## Problem
Search the records for the string "computer" and return each line that has it.

============================================================

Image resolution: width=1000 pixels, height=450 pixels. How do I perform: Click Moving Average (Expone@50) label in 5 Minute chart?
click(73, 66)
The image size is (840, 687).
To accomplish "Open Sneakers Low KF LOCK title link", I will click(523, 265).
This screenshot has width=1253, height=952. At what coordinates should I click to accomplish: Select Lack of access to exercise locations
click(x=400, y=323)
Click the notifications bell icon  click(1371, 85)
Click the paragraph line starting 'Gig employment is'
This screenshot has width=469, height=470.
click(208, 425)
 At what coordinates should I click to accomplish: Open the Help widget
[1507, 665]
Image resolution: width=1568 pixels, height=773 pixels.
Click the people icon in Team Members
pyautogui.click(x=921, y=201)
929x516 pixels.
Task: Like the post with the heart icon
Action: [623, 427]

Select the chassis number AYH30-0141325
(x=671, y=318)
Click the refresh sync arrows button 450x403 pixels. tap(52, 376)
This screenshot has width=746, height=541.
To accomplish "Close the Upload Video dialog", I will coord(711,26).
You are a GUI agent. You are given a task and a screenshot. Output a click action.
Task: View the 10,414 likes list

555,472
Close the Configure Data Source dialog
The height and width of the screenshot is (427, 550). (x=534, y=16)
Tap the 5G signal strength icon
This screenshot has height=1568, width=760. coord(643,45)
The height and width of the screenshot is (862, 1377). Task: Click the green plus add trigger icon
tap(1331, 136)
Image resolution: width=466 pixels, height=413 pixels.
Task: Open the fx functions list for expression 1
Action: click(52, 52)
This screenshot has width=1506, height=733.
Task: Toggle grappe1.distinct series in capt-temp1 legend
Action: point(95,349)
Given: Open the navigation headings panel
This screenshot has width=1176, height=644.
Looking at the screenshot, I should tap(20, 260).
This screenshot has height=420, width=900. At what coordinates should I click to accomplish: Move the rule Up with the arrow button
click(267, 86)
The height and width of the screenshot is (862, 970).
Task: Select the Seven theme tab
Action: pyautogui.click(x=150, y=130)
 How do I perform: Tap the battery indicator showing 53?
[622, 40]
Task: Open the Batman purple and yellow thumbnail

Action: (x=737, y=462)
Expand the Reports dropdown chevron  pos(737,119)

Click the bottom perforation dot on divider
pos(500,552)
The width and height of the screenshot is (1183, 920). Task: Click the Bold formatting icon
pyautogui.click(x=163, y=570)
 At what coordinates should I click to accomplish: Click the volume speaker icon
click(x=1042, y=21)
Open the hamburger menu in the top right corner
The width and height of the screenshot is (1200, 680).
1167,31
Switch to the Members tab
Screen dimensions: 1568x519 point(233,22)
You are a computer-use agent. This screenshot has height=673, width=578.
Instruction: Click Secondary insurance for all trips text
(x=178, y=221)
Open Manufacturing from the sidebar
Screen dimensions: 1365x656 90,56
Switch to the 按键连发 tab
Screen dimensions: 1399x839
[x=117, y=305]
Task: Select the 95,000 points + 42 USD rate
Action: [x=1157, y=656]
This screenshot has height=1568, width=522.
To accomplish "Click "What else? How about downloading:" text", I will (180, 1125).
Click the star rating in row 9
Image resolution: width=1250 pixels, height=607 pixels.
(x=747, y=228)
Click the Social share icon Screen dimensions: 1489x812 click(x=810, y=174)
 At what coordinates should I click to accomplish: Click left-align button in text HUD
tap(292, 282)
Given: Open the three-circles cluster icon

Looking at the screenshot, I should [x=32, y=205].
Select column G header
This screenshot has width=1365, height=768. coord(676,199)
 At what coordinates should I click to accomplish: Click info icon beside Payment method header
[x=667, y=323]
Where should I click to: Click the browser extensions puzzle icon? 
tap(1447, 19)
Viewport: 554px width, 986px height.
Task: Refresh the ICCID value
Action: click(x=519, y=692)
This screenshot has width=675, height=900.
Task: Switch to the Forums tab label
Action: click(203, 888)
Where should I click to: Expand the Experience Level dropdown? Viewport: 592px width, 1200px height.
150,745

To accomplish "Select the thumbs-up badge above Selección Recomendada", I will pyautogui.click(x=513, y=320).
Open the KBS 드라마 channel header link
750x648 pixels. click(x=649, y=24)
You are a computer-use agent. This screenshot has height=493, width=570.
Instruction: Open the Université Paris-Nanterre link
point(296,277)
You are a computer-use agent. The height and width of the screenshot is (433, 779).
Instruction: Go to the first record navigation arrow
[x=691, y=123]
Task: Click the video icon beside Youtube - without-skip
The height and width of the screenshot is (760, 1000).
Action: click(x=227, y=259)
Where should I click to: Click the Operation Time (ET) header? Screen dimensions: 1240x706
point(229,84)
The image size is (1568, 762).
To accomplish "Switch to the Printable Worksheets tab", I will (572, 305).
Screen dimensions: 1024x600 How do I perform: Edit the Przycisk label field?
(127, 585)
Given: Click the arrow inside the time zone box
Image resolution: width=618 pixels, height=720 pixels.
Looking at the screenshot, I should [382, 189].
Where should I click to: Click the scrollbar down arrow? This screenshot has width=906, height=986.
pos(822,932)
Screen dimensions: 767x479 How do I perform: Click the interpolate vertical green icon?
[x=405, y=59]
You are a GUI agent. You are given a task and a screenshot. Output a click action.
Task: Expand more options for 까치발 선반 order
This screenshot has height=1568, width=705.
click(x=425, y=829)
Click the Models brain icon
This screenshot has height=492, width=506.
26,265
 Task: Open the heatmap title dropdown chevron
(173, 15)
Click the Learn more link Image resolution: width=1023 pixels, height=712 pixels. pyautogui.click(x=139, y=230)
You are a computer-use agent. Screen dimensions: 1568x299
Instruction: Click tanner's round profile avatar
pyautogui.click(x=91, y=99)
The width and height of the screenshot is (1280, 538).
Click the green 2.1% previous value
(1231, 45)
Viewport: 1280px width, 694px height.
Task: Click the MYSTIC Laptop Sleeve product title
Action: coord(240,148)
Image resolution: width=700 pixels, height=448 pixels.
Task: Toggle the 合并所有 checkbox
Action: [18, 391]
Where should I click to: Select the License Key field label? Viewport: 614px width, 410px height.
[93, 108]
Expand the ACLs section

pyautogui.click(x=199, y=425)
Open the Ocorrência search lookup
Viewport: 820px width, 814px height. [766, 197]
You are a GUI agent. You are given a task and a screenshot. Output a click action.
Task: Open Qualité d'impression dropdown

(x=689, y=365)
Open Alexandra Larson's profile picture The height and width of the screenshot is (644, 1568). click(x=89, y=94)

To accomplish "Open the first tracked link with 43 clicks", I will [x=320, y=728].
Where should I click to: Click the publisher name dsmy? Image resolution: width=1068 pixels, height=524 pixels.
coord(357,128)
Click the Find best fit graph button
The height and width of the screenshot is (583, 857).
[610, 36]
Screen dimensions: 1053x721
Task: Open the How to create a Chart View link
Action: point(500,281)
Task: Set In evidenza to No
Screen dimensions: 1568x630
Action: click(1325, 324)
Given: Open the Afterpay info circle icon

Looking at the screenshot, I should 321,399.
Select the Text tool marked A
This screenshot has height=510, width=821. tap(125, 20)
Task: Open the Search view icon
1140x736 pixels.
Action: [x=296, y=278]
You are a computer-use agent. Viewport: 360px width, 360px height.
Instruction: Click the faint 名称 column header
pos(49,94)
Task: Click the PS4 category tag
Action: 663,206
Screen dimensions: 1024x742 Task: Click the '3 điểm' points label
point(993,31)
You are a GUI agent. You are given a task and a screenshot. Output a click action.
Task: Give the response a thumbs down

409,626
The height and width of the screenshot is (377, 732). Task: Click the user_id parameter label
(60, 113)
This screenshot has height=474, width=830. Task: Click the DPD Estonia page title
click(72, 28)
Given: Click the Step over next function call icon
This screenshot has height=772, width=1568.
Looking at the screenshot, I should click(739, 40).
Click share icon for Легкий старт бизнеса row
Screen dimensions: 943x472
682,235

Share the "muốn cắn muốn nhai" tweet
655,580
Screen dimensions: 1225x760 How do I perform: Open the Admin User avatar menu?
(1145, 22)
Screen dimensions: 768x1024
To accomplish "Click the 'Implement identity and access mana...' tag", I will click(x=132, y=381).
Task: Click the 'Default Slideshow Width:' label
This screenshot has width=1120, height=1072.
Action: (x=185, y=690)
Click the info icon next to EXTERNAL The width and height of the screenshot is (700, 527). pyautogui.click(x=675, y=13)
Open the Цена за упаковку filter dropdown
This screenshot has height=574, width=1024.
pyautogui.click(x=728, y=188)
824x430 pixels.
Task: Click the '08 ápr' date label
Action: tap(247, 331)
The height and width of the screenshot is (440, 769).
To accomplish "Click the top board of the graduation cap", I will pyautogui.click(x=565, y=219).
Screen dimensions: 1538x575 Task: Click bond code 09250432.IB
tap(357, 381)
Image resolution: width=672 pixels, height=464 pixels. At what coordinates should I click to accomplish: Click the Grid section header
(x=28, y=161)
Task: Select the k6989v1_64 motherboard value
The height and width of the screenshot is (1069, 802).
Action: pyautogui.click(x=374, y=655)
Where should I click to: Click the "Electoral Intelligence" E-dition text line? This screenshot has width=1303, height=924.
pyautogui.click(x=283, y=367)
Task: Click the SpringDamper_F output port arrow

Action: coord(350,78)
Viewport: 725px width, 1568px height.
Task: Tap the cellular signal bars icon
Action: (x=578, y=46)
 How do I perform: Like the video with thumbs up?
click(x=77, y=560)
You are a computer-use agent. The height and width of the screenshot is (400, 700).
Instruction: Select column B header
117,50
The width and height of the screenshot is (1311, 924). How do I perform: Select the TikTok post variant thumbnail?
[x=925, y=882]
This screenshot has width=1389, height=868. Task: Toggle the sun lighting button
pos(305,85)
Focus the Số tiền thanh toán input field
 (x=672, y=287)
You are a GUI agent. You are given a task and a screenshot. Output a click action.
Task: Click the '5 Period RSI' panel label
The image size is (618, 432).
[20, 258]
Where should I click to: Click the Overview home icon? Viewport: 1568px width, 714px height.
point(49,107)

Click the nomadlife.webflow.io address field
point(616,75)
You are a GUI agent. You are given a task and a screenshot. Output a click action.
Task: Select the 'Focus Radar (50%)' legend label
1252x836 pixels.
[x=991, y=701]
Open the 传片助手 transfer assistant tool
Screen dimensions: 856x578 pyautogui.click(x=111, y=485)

============================================================

## Written solution
You are a computer-use agent. This screenshot has height=673, width=578.
You are a computer-use agent. This screenshot has height=493, width=570.
You are a computer-use agent. The height and width of the screenshot is (433, 779).
You are a computer-use agent. Screen dimensions: 1568x299
You are a computer-use agent. Viewport: 360px width, 360px height.
You are a computer-use agent. The height and width of the screenshot is (400, 700).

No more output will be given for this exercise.